RECORDS FOR THIS EXERCISE:
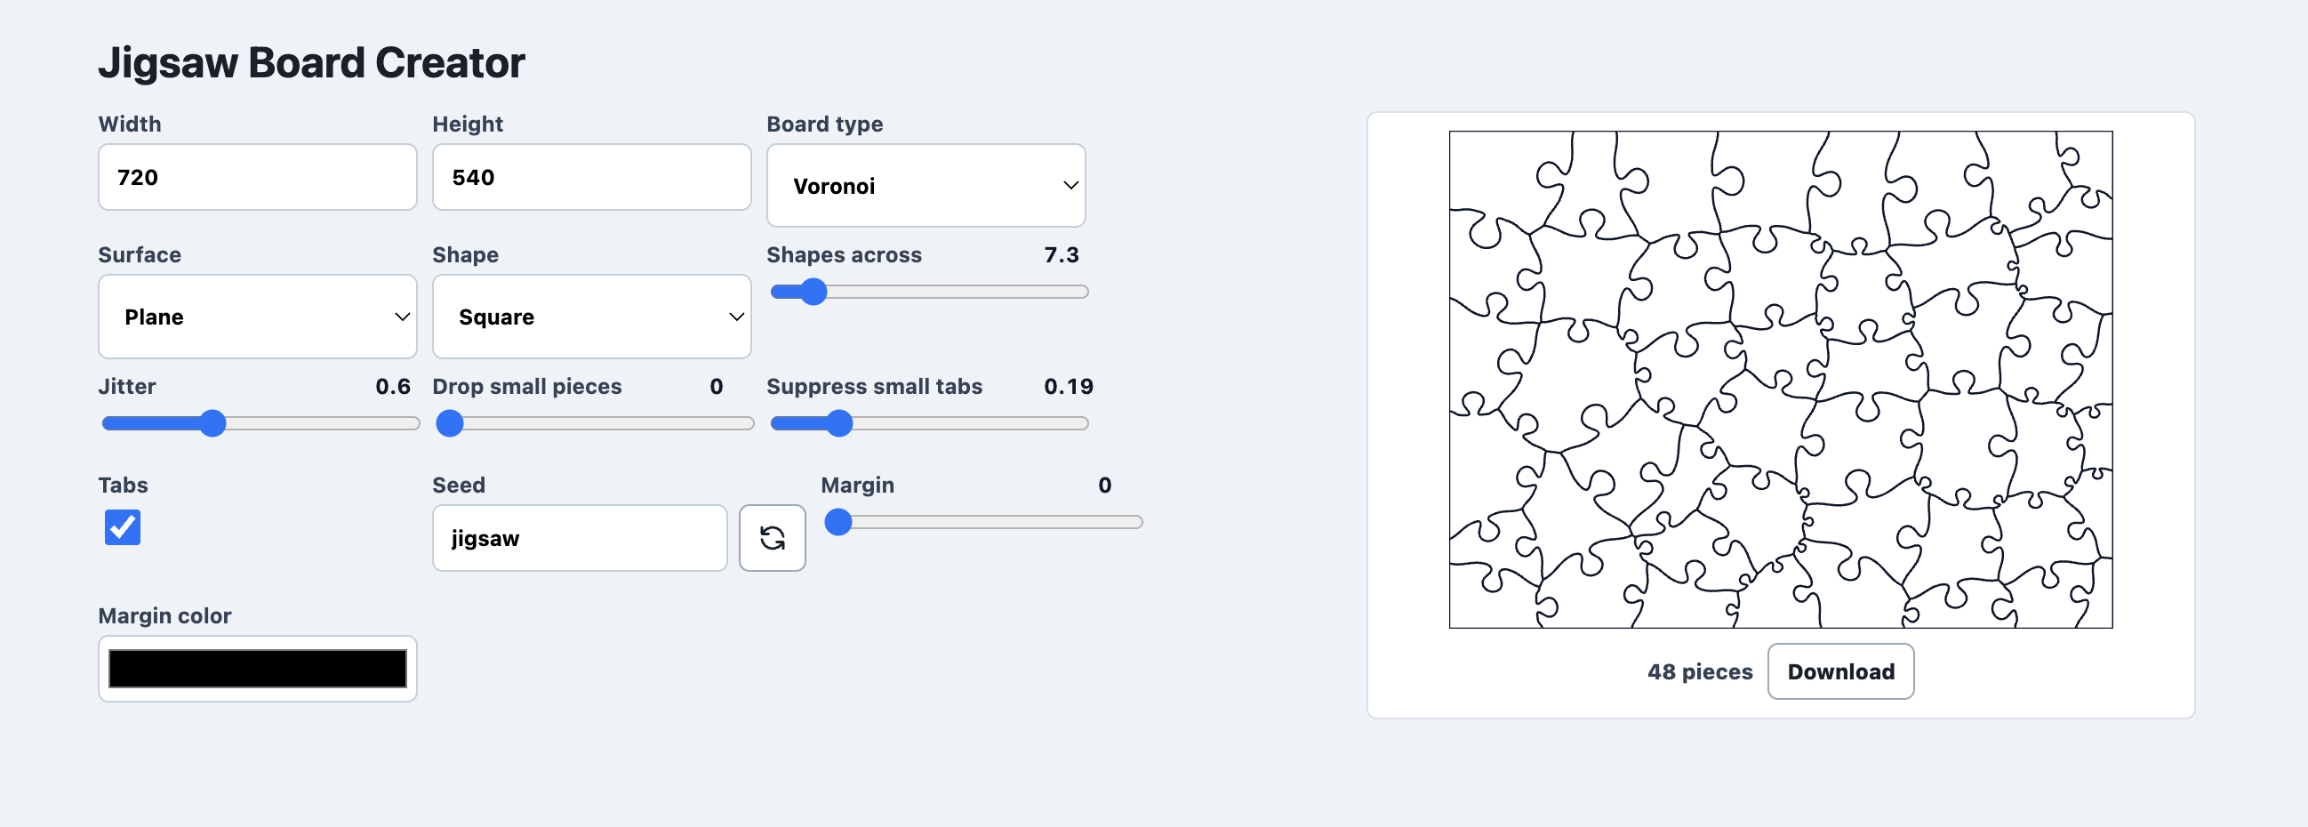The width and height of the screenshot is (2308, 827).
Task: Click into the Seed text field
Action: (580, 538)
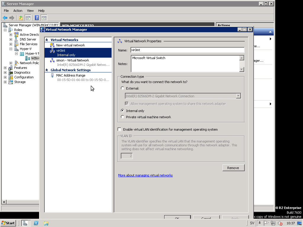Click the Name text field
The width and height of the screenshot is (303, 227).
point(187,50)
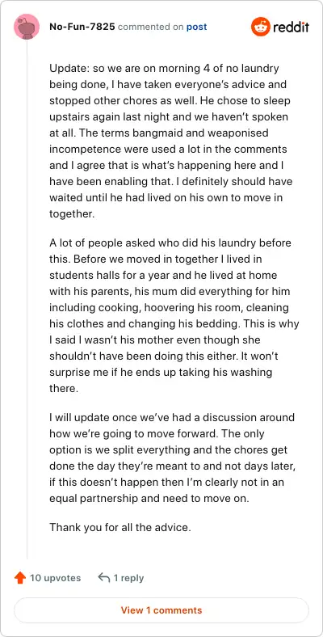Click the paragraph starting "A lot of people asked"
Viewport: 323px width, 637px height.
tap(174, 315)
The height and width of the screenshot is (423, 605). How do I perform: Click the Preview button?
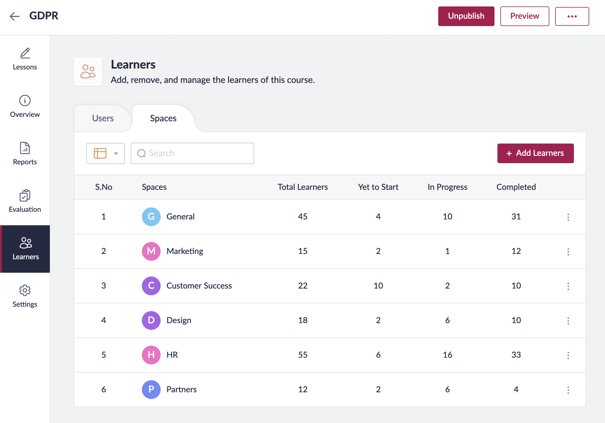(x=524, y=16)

==

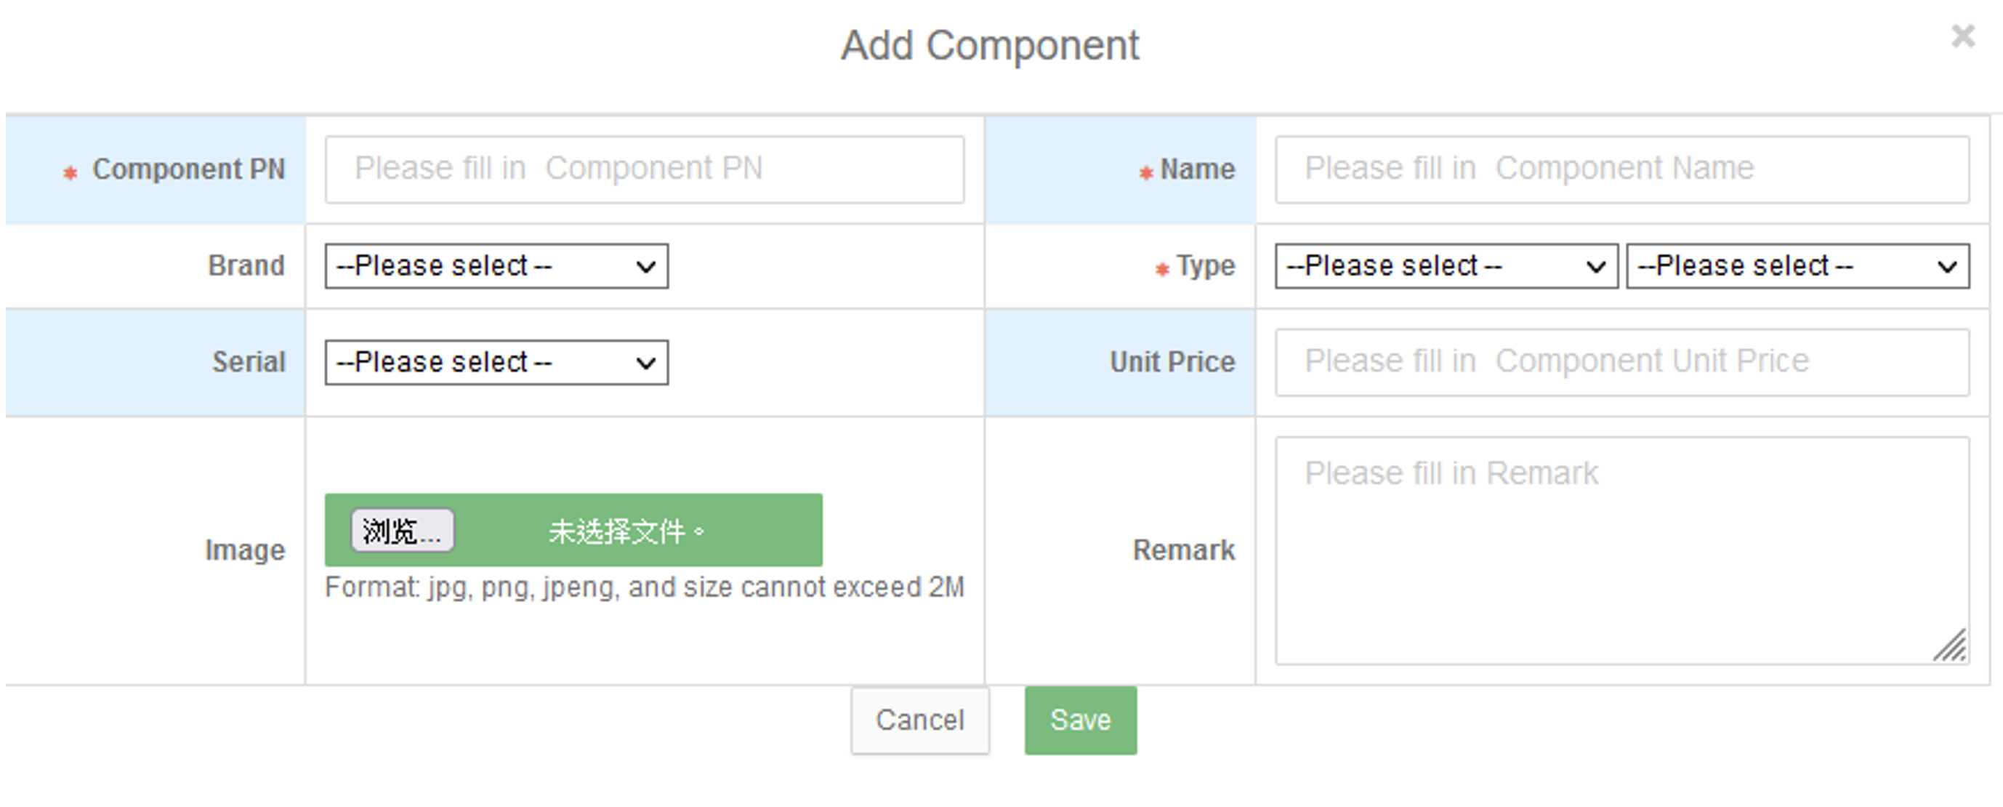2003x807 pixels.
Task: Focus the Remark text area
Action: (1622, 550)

INSTRUCTIONS TO FOLLOW:
Arrange the stretch from the line containing "2003x807 pixels." through the line containing "Action: (1622, 550)" as a JSON list of strings, one string per line, with blank lines dropped. Leave the pictures out.

REPLY TO THE EXERCISE:
[
  "2003x807 pixels.",
  "Task: Focus the Remark text area",
  "Action: (1622, 550)"
]